I have a friend who also used to frequent the JT site who tells me all the time to ignore these people, see them for what they obviously are and just give it no thought. I know he is right. Of course he is. So why can I not do that? I never EVER go out of my way to be mean or hurtful to anyone for no reason. So I guess I have a hard time understanding how others can be that way. But why does it bother me the way it does? These people could be literal trolls living in a trash heap shooting rocks at cars as they drive by just for the fun of it. So why on earth would I care?? I need to get back to that mantra I have on my email "It is none of my business what other people think of me." I need to cram that into my head so it sticks permanently.
I know what kind of person I am. I know that even with my faults, neurosis-es, annoyances…I am still a very loving, overly caring person who truly wants what is best for all. I really truly do. Even the people who have hurt me. Because if they find that happiness, they will likely stop hurting others – including me so it isn’t entirely selfless!! Like my husband’s ex. There were times in the past she would do or say something REALLY nasty to me.
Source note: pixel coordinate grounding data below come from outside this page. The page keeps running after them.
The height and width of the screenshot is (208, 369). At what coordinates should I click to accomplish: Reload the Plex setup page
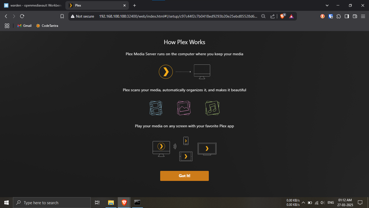tap(22, 16)
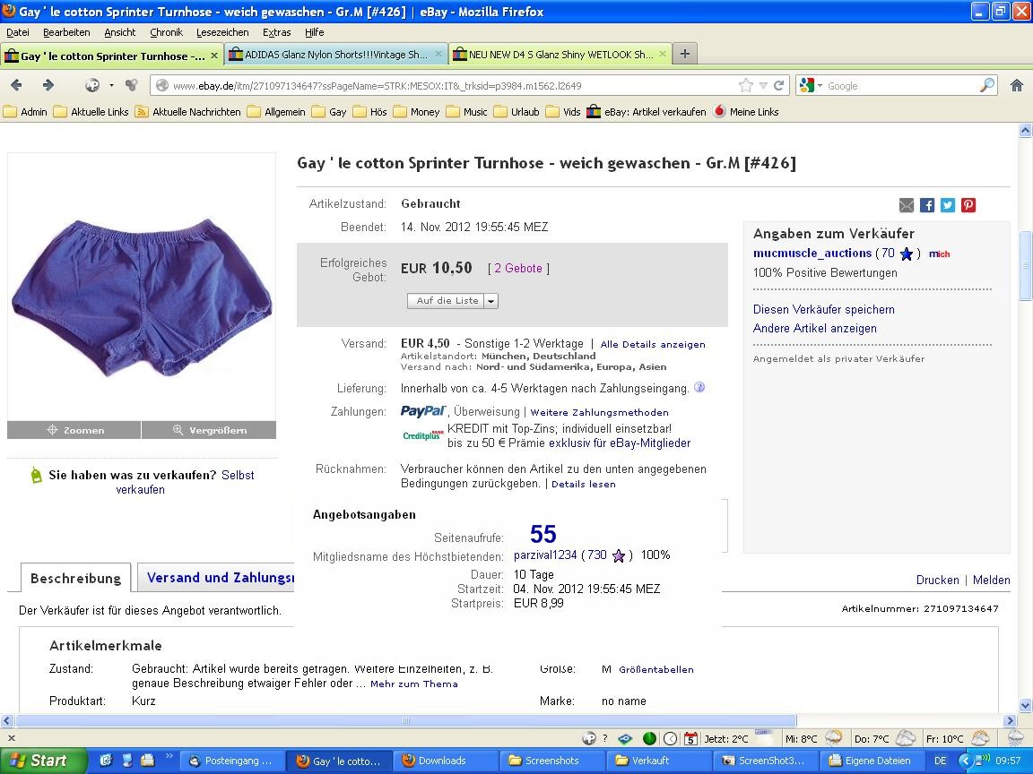Image resolution: width=1033 pixels, height=774 pixels.
Task: Click the Facebook share icon
Action: 927,205
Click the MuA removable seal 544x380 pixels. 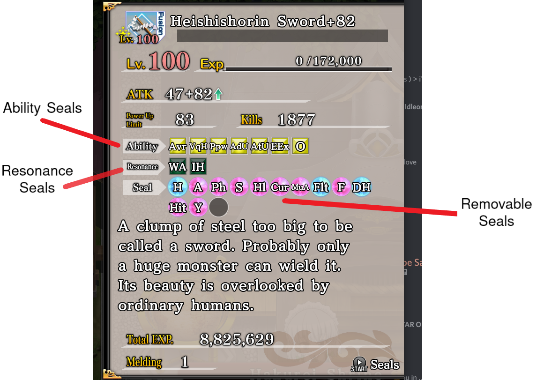[x=300, y=187]
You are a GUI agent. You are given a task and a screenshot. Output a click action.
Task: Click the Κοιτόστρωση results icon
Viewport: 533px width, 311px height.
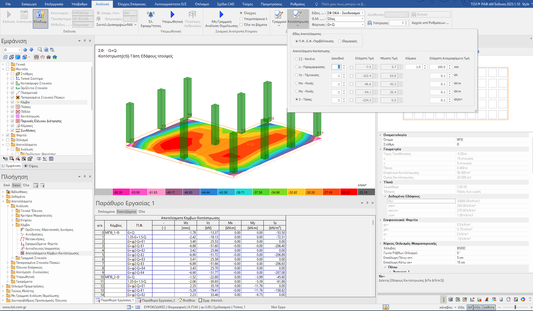coord(298,15)
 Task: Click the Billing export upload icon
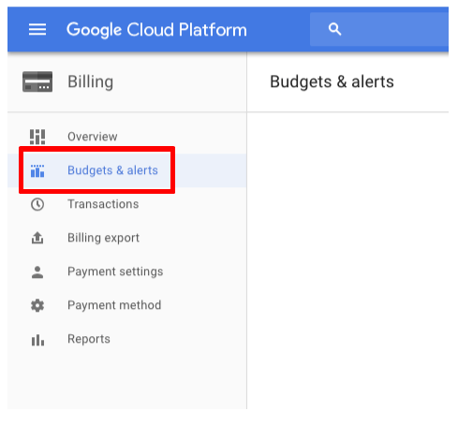click(x=37, y=238)
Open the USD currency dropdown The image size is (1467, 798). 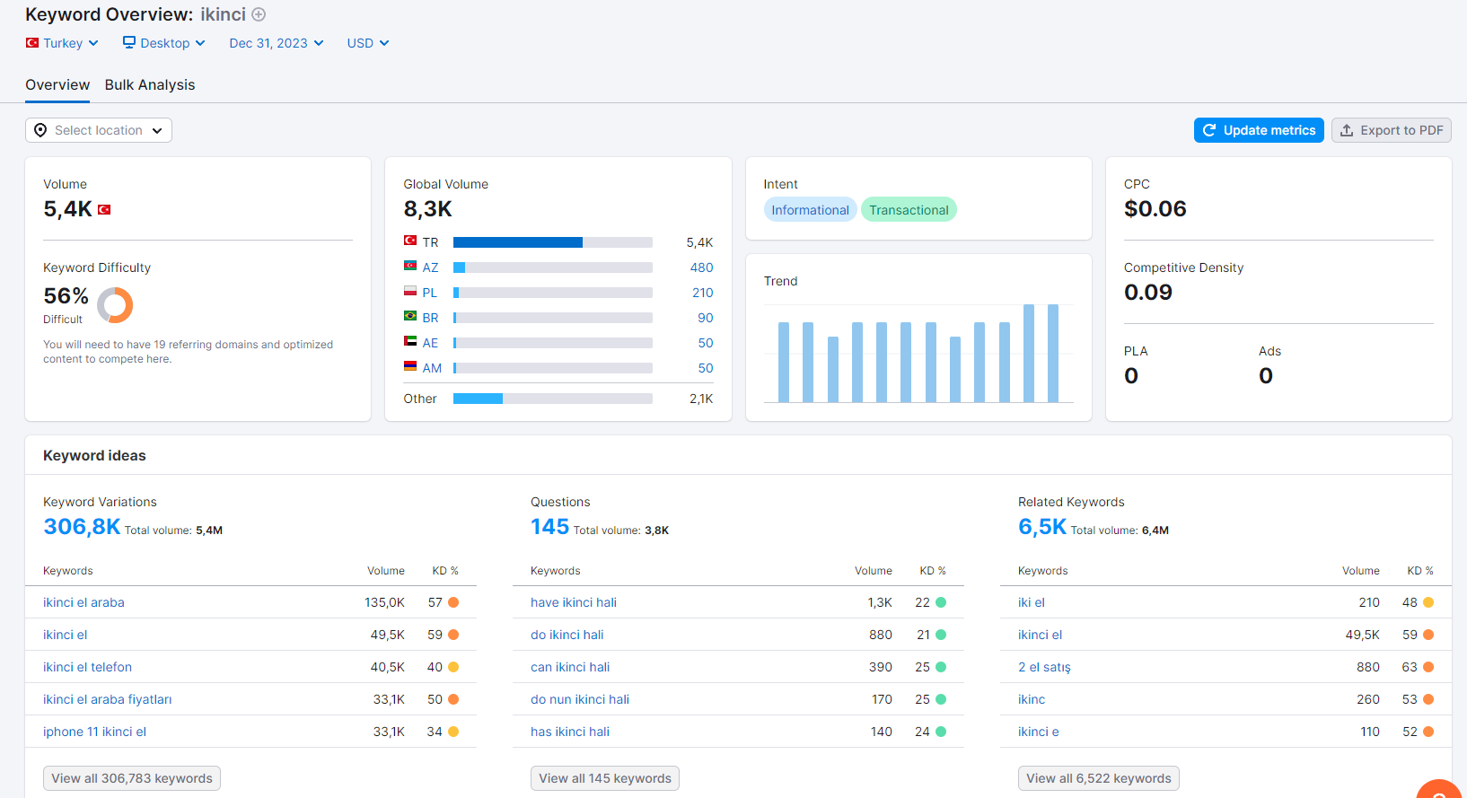point(368,43)
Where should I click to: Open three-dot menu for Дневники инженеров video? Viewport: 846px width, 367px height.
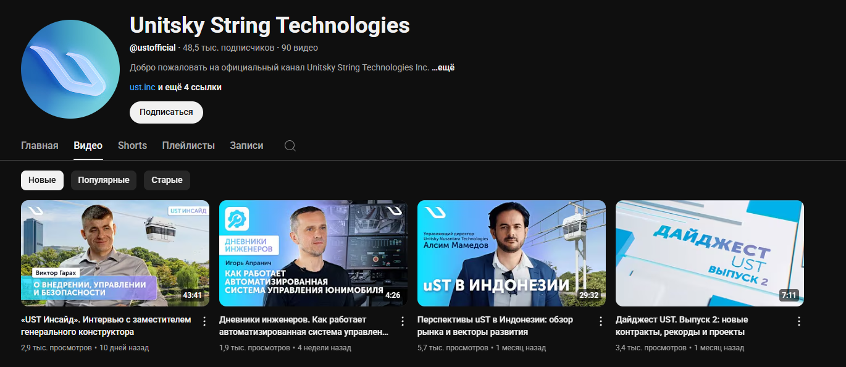click(x=403, y=321)
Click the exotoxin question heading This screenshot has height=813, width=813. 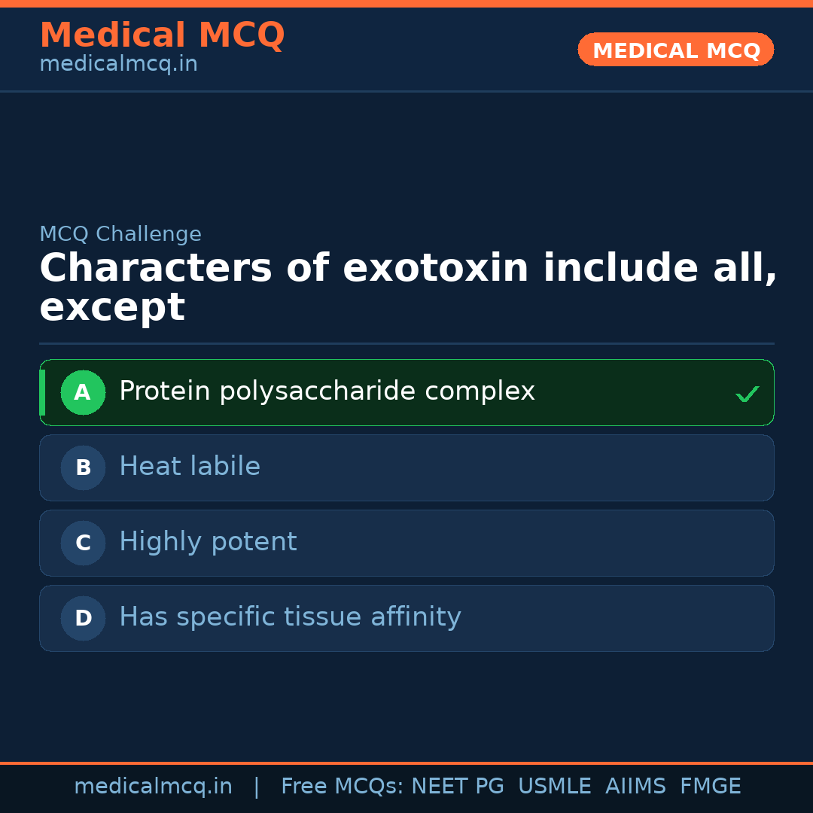point(407,288)
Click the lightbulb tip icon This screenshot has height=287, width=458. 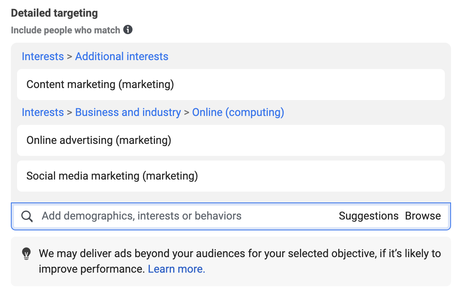[26, 254]
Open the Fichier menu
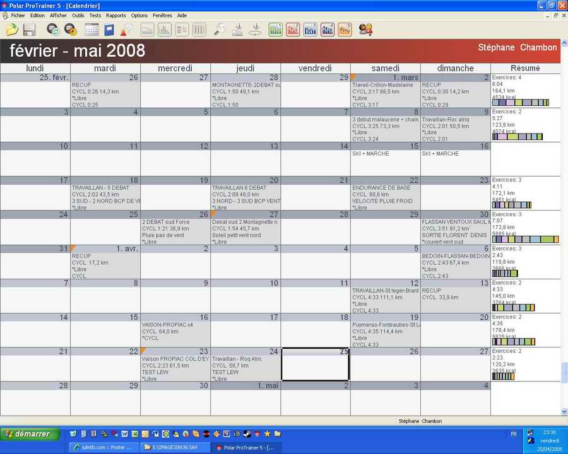 coord(18,15)
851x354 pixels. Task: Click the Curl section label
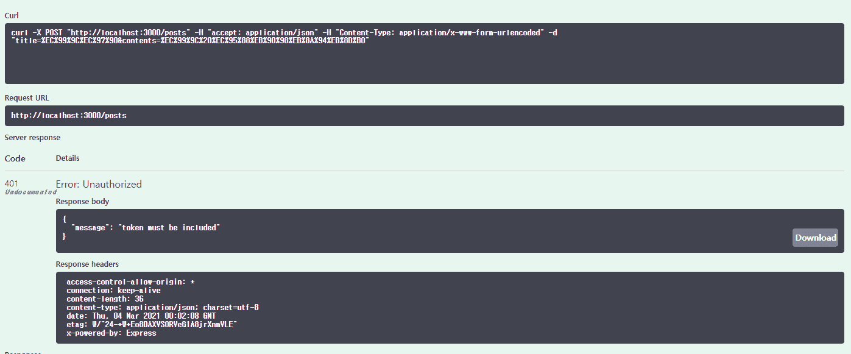pos(11,14)
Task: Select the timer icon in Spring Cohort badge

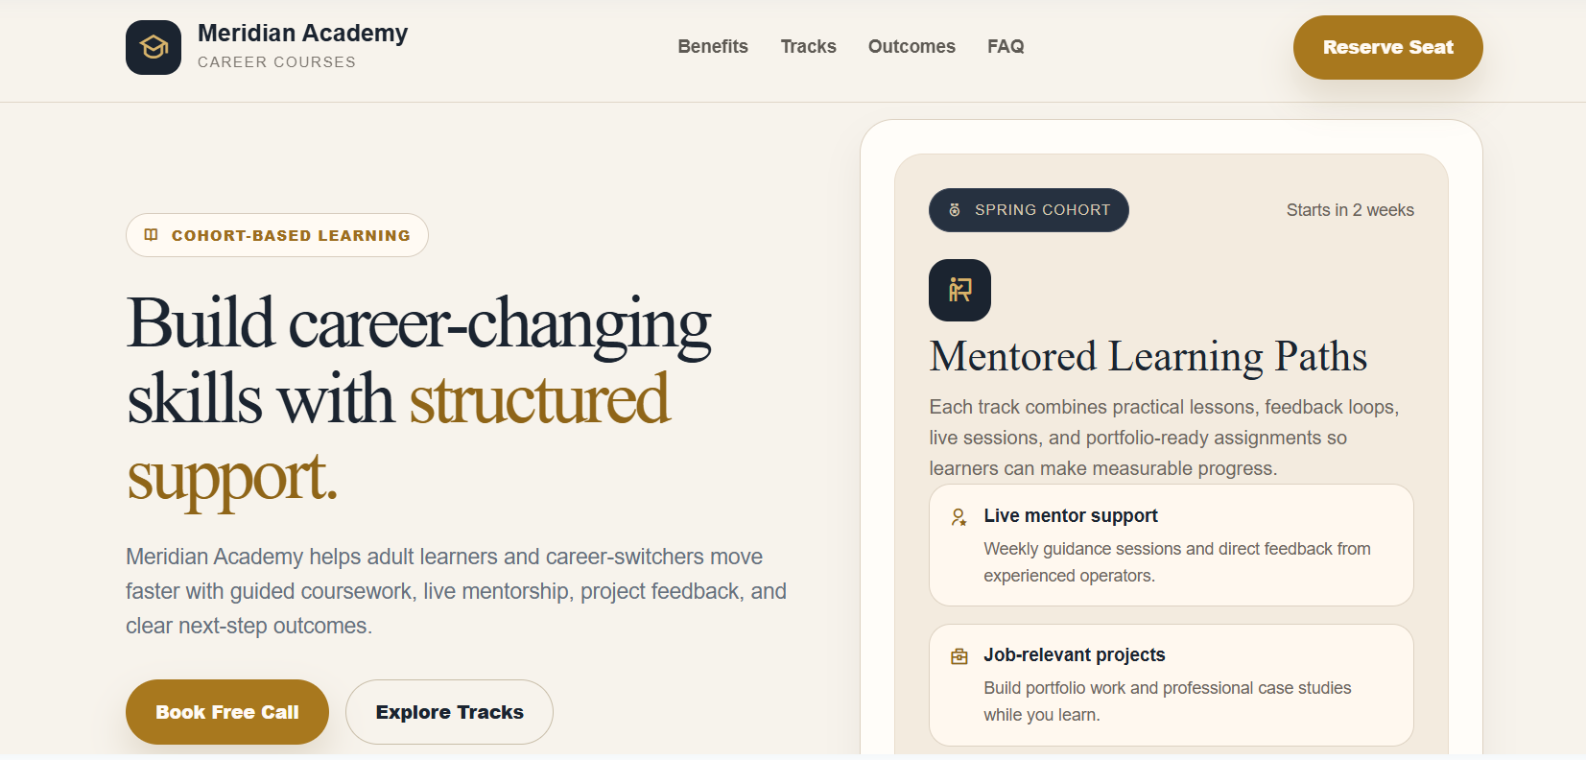Action: pos(954,210)
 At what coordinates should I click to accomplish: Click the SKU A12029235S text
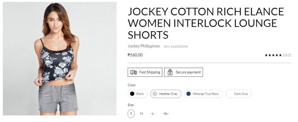[x=176, y=47]
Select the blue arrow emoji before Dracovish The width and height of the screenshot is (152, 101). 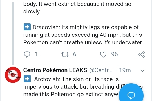27,27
But then she’d apologize and I would forget about it and be friendly again. Even AFTER ‘the incident’ – I was willing to accept that everyone involved made mistakes – life altering mistakes – including myself. So I still had saddness for the loss of that strange, unconventional friendship we had. And to this day I HONEST TO GOD want her to find out what is missing in her life and be a happy, healthy, responsible person. For everyone’s sake – even hers.
Point is…I know I am a good person. I know I have a good heart. I know I am a very good parent – to BOTH kids. Why can’t that be enough to make me not care what others say and think? When can I stop defending myself – or at the very least not feel that I need to??